Different gene expressions are associated with the different molecular subtypes of inflammatory breast cancer.

The goal of this study was to determine whether gene expression differences exist between inflammatory breast cancers (IBC) and T stage-matched non-IBC patients stratified by hormone receptor and HER2 status. We used Affymetrix GeneChips to analyze 82 tumor samples (25 T4d patients, and 57 T4a-c patients) of newly diagnosed breast cancers. Genes that were differentially expressed between the IBC and non-IBC specimens were identified using the t test, and differential expression of gene sets was assessed using gene set analysis. Three distinct clinical subtypes of IBC and non-IBC were compared: ER-positive/HER2-normal, HER2-amplified, and ER-negative/HER2-normal.

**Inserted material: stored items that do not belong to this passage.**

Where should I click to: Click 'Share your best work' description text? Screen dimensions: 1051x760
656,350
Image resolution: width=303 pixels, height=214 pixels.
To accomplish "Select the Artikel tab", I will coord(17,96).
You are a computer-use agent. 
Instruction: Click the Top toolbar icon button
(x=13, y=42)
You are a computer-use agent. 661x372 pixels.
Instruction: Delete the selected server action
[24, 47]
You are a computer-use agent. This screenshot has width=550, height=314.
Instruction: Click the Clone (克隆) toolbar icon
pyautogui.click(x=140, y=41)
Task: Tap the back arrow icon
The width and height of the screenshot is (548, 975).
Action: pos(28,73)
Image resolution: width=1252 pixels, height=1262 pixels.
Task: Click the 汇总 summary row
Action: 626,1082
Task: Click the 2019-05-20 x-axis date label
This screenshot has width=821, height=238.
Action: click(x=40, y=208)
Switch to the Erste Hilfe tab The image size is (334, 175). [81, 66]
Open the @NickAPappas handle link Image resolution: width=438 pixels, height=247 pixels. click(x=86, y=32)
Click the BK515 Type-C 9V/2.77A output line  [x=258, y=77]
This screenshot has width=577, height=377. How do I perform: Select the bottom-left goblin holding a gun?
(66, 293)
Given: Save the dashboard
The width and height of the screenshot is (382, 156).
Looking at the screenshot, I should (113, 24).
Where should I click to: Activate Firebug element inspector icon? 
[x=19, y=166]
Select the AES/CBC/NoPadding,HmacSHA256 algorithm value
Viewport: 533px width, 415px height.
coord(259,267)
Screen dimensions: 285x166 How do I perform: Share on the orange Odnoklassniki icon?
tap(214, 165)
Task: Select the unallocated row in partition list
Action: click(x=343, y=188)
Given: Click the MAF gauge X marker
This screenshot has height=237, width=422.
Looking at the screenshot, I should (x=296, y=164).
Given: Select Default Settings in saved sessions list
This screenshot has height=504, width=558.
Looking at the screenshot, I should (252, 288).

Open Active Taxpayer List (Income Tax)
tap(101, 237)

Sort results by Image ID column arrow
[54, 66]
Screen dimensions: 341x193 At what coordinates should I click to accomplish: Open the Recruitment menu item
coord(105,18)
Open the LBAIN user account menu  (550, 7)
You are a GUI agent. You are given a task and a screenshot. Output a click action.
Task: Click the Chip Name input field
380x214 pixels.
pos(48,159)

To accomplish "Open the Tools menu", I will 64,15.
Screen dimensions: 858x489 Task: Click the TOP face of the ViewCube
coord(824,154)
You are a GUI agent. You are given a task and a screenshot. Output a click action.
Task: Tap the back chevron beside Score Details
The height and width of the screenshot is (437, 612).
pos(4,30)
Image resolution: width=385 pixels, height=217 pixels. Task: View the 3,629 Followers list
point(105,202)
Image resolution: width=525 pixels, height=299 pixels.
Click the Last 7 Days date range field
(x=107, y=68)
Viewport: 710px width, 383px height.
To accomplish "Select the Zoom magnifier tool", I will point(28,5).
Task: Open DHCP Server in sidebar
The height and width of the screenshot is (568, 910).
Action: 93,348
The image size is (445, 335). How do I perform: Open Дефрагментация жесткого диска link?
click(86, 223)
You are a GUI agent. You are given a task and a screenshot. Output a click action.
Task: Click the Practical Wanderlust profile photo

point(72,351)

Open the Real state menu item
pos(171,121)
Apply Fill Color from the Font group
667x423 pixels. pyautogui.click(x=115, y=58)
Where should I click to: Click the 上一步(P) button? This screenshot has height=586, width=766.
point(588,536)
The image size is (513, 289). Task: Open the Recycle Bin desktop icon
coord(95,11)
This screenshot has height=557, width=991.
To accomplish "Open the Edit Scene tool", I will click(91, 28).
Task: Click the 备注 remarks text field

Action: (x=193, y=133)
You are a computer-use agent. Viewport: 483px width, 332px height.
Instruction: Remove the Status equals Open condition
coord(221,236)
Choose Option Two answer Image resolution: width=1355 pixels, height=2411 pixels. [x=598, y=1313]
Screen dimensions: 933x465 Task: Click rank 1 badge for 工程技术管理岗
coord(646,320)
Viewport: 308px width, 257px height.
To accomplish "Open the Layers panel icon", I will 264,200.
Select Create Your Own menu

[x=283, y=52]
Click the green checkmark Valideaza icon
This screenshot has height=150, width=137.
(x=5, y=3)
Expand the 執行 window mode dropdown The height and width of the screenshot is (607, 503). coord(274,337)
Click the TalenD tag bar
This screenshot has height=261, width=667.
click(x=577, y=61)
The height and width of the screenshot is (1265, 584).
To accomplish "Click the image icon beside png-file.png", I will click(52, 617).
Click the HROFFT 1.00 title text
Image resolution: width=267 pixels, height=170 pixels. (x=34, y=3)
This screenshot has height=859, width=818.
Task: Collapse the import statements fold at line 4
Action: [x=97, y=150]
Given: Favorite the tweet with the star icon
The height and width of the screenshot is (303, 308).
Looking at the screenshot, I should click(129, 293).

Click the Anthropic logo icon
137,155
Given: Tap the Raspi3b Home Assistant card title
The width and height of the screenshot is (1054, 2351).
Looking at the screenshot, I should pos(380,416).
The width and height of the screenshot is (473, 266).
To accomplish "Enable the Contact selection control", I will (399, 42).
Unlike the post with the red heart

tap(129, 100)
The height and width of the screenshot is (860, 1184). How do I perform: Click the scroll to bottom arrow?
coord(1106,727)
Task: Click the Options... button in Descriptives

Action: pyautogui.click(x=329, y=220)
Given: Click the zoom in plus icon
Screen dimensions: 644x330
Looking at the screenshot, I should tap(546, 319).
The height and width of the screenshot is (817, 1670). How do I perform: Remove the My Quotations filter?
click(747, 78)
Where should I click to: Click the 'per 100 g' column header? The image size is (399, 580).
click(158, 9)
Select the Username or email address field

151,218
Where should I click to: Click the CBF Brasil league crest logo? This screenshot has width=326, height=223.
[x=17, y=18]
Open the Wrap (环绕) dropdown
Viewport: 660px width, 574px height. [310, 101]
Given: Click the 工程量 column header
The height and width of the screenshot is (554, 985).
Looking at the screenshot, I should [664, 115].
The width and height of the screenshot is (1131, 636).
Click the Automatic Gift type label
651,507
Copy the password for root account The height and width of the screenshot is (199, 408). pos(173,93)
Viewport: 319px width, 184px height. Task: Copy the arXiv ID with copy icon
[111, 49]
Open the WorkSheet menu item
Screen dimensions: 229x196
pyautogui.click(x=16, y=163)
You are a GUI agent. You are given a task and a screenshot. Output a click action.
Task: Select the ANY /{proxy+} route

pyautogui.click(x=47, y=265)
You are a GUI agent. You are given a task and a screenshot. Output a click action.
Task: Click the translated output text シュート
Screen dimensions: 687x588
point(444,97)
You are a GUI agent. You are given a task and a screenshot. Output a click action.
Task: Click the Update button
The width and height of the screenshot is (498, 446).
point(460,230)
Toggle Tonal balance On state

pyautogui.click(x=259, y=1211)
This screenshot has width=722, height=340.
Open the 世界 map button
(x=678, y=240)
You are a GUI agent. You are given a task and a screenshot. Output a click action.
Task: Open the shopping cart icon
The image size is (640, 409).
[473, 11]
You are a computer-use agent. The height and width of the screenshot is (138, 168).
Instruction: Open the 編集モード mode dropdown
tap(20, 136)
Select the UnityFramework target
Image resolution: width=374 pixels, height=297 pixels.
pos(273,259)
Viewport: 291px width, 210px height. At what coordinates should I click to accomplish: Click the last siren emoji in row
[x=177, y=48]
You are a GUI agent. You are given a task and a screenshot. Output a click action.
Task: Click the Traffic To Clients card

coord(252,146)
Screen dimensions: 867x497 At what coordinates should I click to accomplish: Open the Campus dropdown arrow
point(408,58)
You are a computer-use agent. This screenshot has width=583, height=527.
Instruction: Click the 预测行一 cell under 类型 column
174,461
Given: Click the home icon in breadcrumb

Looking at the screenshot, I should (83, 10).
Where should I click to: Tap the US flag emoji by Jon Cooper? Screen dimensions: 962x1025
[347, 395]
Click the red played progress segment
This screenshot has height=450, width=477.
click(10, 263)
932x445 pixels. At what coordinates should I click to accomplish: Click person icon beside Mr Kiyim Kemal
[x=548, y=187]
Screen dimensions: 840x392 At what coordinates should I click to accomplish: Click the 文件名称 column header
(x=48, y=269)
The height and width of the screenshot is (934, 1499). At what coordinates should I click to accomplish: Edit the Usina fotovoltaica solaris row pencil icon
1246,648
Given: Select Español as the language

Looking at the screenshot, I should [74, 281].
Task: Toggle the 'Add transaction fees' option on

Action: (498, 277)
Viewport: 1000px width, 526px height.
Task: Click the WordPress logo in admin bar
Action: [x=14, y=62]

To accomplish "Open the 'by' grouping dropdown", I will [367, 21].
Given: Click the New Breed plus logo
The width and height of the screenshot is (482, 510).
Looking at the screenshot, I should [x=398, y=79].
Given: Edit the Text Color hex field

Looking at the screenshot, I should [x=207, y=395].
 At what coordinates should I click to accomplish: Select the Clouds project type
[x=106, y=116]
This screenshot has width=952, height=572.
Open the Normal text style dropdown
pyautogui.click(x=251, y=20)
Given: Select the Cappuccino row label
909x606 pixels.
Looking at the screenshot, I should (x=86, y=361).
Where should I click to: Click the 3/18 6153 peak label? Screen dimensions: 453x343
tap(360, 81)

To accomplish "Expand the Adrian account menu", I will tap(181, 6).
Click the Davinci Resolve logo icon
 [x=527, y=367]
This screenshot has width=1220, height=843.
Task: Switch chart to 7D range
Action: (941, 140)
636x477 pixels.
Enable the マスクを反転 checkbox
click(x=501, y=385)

When we compared expression data from all IBC with all non-IBC, we found no significant differences after adjusting for multiple testing. When IBC and non-IBC tumors were compared by clinical subtype, however, significant differences emerged. Complement and immune system-related pathways were overexpressed in ER-positive/HER2-normal IBC. Protein translation and mTOR signaling were overexpressed in HER2-amplified IBC. Apoptosis-, neural-, and lipid metabolism-related pathways were overexpressed in ER-negative/HER2-normal IBC compared with non-IBC of the same receptor phenotype. In this T stage-matched case-control study, the survival curves of patients with IBC and non-IBC were similar for all three clinical subtypes. IBC tumors can be divided into molecular and clinical subtypes similar to those of non-IBC. Clinical subtypes of IBC show molecular differences compared with similar subtypes of non-IBC.